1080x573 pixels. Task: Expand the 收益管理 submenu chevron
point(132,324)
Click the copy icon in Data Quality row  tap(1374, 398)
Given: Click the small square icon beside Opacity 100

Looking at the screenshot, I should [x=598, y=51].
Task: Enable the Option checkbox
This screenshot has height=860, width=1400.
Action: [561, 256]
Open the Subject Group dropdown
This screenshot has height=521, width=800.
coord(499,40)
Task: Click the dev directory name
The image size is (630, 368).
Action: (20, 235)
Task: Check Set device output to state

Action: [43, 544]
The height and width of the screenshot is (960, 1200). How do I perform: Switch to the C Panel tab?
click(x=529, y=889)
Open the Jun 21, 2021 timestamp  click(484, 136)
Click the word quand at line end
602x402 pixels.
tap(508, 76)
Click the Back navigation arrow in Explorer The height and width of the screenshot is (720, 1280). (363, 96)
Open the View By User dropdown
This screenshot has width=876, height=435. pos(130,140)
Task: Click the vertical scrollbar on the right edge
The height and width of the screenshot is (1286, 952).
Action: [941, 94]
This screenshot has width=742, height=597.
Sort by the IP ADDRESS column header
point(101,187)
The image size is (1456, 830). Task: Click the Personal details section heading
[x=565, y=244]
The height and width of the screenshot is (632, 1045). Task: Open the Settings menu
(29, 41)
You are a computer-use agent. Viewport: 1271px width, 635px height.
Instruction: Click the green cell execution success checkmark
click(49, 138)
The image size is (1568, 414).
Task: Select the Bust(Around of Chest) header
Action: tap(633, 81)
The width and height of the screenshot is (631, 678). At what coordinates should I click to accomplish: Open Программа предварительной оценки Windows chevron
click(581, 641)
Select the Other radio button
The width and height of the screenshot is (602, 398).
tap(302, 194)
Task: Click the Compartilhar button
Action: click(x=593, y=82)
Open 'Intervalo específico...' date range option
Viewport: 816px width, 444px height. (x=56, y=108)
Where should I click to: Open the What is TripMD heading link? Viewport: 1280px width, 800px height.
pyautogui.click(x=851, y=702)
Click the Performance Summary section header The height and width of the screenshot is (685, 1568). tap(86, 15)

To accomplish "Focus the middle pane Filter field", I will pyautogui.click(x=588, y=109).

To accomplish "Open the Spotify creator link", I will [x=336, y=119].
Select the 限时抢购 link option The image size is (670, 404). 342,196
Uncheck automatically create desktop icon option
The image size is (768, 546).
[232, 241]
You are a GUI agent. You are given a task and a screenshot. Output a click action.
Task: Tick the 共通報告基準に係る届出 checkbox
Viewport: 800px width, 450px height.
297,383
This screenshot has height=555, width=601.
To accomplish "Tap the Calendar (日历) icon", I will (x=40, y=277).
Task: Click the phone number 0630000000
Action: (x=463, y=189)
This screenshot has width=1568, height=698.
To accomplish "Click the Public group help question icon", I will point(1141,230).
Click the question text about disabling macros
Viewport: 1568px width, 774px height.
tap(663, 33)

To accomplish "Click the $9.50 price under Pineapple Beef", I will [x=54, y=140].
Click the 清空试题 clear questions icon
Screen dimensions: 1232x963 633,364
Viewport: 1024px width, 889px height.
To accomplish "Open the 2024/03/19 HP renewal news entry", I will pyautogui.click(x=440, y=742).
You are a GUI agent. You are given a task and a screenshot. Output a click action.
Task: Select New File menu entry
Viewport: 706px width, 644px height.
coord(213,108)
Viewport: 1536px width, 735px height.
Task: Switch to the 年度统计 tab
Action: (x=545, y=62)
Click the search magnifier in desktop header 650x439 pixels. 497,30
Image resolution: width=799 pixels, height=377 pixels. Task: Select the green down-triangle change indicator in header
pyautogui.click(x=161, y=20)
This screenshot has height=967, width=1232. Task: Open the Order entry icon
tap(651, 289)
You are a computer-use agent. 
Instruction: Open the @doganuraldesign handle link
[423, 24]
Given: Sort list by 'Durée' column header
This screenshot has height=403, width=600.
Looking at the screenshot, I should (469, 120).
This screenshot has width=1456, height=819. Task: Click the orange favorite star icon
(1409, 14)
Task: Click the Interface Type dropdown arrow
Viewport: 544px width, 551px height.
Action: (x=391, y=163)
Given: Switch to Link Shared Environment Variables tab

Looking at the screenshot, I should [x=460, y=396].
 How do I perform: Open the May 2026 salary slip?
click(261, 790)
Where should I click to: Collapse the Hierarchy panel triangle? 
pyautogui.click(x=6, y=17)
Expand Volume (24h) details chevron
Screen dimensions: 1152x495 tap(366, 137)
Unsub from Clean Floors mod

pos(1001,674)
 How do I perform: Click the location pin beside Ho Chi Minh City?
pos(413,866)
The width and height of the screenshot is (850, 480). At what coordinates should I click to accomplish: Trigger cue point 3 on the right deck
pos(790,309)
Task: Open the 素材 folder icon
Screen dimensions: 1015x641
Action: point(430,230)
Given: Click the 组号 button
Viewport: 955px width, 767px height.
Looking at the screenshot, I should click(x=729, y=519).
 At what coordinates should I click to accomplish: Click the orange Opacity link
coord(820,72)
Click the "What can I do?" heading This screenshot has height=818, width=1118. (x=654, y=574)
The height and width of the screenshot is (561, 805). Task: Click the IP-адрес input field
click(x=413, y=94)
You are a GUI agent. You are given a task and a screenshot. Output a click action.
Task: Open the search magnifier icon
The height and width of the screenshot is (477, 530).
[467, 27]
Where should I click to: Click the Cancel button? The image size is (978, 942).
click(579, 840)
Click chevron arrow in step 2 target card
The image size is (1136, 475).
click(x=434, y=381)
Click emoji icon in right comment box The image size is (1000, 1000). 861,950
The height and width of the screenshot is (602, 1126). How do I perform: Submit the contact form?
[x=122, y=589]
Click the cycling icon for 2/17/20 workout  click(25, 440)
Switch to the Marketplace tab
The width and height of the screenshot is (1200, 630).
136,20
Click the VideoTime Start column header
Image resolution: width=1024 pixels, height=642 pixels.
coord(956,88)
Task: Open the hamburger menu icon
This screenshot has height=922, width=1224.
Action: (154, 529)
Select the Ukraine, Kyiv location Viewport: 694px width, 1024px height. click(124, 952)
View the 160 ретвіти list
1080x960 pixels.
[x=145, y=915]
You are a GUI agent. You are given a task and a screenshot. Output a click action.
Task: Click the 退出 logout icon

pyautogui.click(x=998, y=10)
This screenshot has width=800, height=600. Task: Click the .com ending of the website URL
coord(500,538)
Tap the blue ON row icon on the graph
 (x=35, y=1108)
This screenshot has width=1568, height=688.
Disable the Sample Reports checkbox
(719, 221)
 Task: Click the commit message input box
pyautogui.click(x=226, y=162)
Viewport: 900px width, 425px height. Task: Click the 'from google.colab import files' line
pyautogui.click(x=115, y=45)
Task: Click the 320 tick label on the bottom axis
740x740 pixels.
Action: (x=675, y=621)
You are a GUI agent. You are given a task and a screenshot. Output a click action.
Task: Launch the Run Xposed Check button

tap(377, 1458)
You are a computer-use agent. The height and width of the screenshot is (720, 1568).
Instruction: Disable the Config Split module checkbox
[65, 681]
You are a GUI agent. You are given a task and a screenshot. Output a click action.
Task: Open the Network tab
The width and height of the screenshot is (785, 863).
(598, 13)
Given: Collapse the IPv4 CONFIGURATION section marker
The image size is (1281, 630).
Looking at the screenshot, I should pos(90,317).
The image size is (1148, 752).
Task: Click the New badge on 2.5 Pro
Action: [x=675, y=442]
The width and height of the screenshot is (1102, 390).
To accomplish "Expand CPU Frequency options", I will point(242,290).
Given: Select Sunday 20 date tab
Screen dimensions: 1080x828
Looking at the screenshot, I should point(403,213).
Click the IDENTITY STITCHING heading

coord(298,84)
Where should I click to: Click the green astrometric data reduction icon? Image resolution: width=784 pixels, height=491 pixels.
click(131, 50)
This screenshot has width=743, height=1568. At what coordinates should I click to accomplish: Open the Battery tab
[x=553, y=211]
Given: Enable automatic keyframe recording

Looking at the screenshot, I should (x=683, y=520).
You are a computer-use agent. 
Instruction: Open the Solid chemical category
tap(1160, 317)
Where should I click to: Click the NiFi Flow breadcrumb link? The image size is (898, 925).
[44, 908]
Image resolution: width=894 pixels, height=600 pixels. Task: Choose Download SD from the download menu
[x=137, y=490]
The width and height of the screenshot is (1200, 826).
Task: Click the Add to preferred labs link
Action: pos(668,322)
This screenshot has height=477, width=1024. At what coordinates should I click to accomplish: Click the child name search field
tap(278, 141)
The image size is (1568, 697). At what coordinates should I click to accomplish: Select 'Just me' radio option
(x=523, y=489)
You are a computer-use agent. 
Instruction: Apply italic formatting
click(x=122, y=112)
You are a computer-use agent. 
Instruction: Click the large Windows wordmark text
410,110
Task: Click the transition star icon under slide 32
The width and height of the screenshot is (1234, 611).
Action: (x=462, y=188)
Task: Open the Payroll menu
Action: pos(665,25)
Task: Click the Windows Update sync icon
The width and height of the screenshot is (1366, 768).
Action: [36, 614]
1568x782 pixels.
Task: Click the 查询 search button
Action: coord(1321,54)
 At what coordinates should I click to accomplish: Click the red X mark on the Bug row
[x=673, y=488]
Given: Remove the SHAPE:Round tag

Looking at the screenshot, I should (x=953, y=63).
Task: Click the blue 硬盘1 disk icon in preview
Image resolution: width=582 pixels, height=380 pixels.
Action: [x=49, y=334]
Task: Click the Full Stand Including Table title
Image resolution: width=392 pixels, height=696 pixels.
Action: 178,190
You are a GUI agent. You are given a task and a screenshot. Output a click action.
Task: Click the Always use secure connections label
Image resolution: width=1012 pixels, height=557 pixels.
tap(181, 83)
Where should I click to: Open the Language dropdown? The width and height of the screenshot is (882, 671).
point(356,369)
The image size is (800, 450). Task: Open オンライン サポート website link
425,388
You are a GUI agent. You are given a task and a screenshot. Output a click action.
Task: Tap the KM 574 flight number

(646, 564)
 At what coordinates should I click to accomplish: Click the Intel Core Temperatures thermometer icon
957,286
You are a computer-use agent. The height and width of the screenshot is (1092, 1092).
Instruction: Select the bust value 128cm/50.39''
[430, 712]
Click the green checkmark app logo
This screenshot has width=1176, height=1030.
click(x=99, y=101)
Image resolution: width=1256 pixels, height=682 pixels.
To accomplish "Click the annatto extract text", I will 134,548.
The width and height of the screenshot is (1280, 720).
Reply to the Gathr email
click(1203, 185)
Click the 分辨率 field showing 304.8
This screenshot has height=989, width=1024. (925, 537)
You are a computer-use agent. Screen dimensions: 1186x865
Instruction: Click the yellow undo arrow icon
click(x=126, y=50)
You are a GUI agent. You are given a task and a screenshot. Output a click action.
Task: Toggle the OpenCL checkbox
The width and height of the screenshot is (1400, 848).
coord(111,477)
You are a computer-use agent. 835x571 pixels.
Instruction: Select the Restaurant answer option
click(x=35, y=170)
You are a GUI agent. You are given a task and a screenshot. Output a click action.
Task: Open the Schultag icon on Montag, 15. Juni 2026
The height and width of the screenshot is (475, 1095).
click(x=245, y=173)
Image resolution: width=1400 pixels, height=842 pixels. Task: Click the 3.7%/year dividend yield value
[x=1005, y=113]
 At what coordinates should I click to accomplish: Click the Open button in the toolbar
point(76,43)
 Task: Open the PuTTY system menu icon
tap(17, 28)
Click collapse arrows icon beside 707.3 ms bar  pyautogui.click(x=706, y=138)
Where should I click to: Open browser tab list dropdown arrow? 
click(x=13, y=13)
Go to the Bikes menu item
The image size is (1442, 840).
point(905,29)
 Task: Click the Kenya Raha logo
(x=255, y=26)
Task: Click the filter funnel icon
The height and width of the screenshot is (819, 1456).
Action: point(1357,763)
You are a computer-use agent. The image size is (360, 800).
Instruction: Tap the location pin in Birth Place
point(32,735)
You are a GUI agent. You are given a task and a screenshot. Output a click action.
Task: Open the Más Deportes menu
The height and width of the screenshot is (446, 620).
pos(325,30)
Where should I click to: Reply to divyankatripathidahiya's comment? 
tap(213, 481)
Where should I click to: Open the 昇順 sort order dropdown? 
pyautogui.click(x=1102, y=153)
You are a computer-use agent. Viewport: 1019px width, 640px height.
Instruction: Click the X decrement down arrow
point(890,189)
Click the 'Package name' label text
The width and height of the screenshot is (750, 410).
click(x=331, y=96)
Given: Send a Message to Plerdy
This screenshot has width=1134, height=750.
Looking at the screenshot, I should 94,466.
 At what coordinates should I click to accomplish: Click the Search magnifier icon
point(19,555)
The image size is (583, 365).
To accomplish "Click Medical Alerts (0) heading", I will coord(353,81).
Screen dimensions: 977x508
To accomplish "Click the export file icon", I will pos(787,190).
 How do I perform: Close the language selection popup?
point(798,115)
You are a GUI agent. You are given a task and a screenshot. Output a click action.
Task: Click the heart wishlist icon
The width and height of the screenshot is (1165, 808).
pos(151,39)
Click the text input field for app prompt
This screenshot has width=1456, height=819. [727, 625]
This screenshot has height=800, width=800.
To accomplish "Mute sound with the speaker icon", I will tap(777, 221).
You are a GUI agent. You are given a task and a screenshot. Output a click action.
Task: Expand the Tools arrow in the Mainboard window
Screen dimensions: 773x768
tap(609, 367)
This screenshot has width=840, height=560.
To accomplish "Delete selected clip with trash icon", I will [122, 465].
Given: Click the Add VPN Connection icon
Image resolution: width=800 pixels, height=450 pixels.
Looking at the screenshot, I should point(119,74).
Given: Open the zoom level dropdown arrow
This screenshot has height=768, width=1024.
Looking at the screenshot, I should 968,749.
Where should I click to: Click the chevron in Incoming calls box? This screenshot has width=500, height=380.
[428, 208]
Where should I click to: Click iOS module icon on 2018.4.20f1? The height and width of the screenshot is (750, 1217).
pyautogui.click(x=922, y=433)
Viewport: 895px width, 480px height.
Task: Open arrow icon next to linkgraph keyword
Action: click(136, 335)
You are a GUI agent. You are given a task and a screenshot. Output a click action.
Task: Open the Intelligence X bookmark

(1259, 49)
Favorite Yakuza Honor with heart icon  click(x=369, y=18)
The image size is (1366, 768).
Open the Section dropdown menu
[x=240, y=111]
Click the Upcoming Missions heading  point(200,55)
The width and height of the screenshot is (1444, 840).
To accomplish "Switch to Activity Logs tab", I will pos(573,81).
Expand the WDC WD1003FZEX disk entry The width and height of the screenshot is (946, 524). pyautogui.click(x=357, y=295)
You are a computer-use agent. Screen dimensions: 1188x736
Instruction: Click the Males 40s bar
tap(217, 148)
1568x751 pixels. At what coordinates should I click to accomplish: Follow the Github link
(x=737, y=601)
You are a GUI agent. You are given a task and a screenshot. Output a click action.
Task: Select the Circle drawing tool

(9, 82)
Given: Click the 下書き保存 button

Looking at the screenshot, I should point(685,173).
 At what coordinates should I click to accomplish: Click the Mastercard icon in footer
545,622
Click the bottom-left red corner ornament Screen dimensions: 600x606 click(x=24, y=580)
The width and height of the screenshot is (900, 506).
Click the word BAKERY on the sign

+ + +

Each line from the first line of the listing through the line with "Task: Click the dev directory name" must be output exactly, both ends included, and no other line may appear.

1080x573 pixels. Task: Expand the 收益管理 submenu chevron
point(132,324)
Click the copy icon in Data Quality row  tap(1374, 398)
Given: Click the small square icon beside Opacity 100

Looking at the screenshot, I should [x=598, y=51].
Task: Enable the Option checkbox
This screenshot has height=860, width=1400.
Action: [561, 256]
Open the Subject Group dropdown
This screenshot has height=521, width=800.
coord(499,40)
Task: Click the dev directory name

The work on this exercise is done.